Name changing but regular.
I had a severely abusive childhood resulting in PTSD, which I've been in therapy for a long time for. I've made massive progress over the years and I think I've done incredibly well, and am now at the point where I have a pretty good and emotionally healthy life, an excellent career, wonderful friends. I am still dealing with sex phobia and have yet to have a serious romantic relationship, and a recent indecent assault made me have a bit of a breakdown and prompted me to go back to therapy short-term. (I am very proactive in managing my MH.)
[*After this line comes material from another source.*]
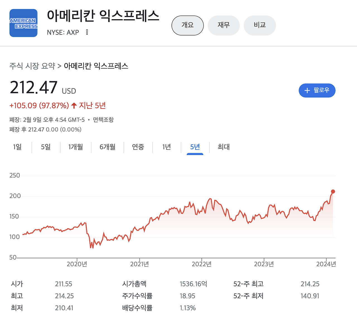357x317 pixels.
Task: Select the 1개월 chart range
Action: tap(75, 147)
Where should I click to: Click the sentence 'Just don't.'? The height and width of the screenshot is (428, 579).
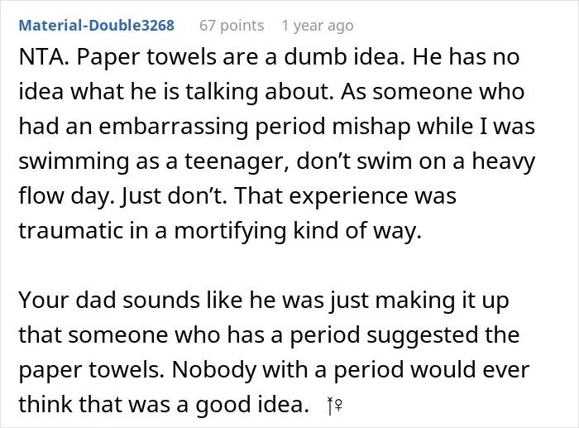[x=173, y=195]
My GP and psychiatrist are both wonderful, but I really don't like my new therapist. I've had two 40-min sessions with her so far and I feel that she's made a lot of snap judgements about me and is very black and white in her thinking. She's less interested in letting me speak and spends most of the time making pronouncements about me. Some examples:
She told me about ten minutes after meeting that she thought I was autistic. I have professional experience with people on the autistic spectrum, I have a family member with autism, and have been properly tested for it in the past - I know that I don't have autism. I think it was because I was recounting my abuse in an unemotional 'just the facts' way, but that's because I've been in therapy for over a decade and have told my 'tale of woe' so many times.
I have a tricky relationship with my DM who has MH issues, she can sometimes be very loving and caring, and other times neglectful and self-absorbed. I was recounting an upsetting conversation where I was trying to tell DM about a work success and she was obsessing about something that had happened in a shop, and T interrupts with, "And your mother will NEVER tell you she's proud of you so you need to stop chasing her approval." But most of the time DM is very interested in my successes and fulsome in her praise and pride.
I said I'd ended up having a lot of messy tearful conversations with acquaintances in the immediate aftermath of the assault, she interrupts with, "well that's because you have no boundaries, so you don't know that it's inappropriate." Um, I'm perfectly aware that it's inappropriate to messy cry and spill all about being assaulted to a casual acquaintance and I'd never dream of doing it normally (I'm normally pretty reserved except with my oldest friends). I only did it because I'd just been assaulted and was having a breakdown!
She keeps saying things like, "You don't have any friends" or "you struggle a lot with friendships, don't you?" - genuinely not true. I have lots of friends, three very close friends, and one 'best' friend I've known for years and years. I think my friendships are very healthy and have healthy boundaries and it's not something I worry about at all. I keep telling her this but she seems absolutely wedded to this perception of me as a total mess with zero boundaries and no friends.
I made some flippant comment about "does anyone really have perfect boundaries, I don't think anyone in my industry does", and she interrupted "oh no that's because of you, you have such poor boundaries you only attract people who also have serious boundary issues." I wasn't talking about my friends or people I've chosen to have in my life (I don't think any of my friends have boundary issues, they're all pretty well-adjusted) but about basically my entire industry, which is infamous for boundary issues.
The person who assaulted me is a public figure and she demanded I tell her his name and one other relevant name. I don't know why she needed that info and it felt a odd. In our first session she told me what a big fan she is of the specific area both he and I work in (imagine we're both Olympic divers, her saying she follows diving ardently - it's not diving but something equally niche.)
In our first session, she told me I'm not allowed to try to date for a year because I'm too damaged. In our second that I should abandon any hope of ever having more than a casual 'small talk' relationship with my mother. I worked and trained in mental health before switching to my current career so I am pretty well-educated on the MH system and best practise. I know it's hard to be objective about yourself, and I know I have some problems, but it feels off. It concerns me that she's made such concrete inflexible black and white decisions about me, and I don't think it is the job of a therapist to lay down the law and make pronouncements about a patient, especially right after meeting. I know I do have boundary issues and other issues but I've been working hard on them for years. She's acting like it's my first time in therapy!
On the other hand, I'm used to people (including my GP, psychiatrist, past Ts) telling me how amazing and strong I am for overcoming my past and achieving everything I've achieved. Which is nice, but sometimes makes me feel hollow. I can't help but think maybe she has a point and her no pulling punches is 'better' for me and I'm upset at my ego being bruised.